La Belgique, "acteur pour la paix" au Conseil de Sécurité de l'ONU...

Notre pays a soutenu, ce 28 février, le projet de résolution étatsunienne sur le Venezuela, exigeant une élection présidentielle « libre, juste et crédible » - c'est à dire plus concrètement, dont le résultat serait conforme à la volonté US. Comme soulignait le représentant russe, « Si cette résolution était adoptée, ce serait le premier cas dans l'Histoire où le Conseil de sécurité destituerait un Président et en nommerait un autre dans un pays souverain ». Il semble assez évident qu'aucun pays souverain ne pourrait accepter un tel dictat, et que son imposition aurait naturellement impliqué la contrainte armée - la guerre tellement désirée par certains, sous couvert d'une résolution des Nations-Unies à la sauce libyenne.
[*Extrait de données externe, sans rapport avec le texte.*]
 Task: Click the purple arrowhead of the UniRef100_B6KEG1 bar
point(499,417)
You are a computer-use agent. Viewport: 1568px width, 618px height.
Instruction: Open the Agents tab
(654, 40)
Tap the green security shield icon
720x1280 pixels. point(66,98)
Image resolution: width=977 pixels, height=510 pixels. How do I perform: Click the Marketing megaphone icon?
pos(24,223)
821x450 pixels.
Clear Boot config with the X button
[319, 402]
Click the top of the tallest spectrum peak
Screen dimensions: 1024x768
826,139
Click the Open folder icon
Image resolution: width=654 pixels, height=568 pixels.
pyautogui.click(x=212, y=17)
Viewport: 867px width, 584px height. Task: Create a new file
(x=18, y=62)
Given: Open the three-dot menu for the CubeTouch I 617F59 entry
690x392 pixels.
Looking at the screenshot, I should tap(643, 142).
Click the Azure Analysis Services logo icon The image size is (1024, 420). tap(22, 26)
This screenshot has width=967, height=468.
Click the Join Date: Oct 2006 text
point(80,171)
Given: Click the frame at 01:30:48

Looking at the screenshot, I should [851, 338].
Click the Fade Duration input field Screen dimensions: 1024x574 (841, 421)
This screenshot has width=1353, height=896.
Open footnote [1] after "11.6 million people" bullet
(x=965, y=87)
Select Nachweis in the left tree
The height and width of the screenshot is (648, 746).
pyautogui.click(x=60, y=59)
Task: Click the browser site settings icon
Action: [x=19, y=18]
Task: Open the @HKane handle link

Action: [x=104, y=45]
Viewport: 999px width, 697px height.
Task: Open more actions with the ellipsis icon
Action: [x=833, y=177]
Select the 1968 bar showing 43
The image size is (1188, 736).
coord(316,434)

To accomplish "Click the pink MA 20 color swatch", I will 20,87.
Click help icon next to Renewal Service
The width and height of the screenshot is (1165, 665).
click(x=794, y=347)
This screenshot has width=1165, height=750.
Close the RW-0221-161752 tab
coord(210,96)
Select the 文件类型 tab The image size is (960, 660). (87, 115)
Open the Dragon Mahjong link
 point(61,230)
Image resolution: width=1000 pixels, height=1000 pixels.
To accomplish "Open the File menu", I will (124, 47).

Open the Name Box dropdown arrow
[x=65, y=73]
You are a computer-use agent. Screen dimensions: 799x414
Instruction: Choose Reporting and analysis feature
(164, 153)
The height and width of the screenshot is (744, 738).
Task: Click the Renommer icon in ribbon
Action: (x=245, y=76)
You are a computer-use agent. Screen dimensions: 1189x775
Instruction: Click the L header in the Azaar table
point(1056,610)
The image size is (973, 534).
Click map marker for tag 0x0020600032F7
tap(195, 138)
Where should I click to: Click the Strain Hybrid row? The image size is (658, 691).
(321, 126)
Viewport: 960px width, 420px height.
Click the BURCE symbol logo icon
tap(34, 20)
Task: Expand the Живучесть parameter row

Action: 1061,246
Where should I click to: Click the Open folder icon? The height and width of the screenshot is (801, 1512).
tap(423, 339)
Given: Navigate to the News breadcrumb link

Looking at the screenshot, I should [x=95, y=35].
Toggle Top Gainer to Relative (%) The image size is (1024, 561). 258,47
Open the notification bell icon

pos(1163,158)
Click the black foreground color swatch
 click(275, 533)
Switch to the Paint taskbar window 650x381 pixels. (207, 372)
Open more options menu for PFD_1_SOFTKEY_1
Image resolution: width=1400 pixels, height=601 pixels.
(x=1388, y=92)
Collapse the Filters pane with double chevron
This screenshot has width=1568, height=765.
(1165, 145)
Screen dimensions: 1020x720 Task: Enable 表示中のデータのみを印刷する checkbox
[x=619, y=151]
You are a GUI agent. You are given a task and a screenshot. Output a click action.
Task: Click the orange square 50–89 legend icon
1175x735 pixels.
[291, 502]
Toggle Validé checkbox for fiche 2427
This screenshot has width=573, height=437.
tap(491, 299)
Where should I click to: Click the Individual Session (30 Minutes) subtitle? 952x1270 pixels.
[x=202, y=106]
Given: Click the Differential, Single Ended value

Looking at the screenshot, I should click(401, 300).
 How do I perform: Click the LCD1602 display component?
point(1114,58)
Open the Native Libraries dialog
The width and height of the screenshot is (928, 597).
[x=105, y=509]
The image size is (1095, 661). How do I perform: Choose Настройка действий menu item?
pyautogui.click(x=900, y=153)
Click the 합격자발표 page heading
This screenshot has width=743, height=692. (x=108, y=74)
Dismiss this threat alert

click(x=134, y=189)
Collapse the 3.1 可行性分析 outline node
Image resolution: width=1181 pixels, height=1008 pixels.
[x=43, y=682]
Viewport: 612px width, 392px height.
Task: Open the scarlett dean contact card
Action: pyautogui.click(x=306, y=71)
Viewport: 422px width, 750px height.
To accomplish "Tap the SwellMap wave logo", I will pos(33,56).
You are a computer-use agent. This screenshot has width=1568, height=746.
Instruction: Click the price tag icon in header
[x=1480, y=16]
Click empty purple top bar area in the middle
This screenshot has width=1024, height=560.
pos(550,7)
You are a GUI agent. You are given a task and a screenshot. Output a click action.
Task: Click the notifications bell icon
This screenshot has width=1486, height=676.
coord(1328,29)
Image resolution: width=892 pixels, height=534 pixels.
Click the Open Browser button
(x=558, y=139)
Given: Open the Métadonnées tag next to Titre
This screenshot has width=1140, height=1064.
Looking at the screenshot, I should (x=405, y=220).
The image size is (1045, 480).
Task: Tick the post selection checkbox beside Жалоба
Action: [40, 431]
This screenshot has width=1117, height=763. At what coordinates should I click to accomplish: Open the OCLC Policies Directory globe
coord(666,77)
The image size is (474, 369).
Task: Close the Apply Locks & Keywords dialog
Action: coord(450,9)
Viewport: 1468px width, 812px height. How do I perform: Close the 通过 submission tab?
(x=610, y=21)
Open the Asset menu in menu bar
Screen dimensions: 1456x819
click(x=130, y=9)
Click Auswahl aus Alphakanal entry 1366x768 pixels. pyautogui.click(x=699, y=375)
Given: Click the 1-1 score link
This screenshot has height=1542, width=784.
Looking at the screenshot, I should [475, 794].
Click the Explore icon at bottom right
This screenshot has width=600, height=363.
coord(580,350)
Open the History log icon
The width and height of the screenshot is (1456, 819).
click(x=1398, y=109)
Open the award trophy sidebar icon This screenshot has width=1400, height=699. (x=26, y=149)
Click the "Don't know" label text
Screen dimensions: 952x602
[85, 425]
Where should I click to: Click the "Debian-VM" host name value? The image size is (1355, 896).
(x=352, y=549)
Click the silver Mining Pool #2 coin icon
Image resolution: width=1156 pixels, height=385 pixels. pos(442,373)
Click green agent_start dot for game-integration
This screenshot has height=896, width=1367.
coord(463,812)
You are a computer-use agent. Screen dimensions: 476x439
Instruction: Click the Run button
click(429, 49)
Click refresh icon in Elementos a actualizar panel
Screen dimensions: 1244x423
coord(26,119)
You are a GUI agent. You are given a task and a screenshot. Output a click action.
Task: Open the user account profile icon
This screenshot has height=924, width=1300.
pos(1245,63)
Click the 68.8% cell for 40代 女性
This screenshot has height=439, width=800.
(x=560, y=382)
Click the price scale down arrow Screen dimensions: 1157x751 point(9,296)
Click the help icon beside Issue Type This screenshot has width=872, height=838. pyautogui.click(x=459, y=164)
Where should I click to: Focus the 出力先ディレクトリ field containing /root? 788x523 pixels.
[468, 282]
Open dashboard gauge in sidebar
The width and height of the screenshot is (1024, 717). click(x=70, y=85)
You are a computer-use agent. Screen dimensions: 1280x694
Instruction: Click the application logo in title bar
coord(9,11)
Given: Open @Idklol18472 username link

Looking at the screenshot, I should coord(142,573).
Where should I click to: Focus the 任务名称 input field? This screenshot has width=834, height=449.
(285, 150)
Comme disait Didier Reynders dans son communiqué du 1er janvier saluant le retour de la Belgique au sein du Conseil de Sécurité, "notre pays ... s’efforcera de valoriser son rôle traditionnel de conciliateur mis en avant dans la devise « Bâtir le consensus, agir pour la paix »". En soutenant une résolution conduisant à la guerre ?

Plus tard, le représentant belge a rejeté, avec, coïncidence, son homologue états-uniens, le projet de résolution russe qui spécifiait « la nécessité d’un plein respect des principes d’humanité, de neutralité, d’impartialité et d’indépendance dans la fourniture d’une aide internationale ». Une telle résolution condamnerait effectivement les spectacles pseudo-humanitaires des 10 camions US rempli de matériels divers, dissimulant mal les putschistes.

Ces deux votes donnent, sans grande surprise, une indication sur ce que sera le rôle du membre non-permanent belge pour les 2 années à venir : donner, sur les grands enjeux, une voix de plus aux États-Unis.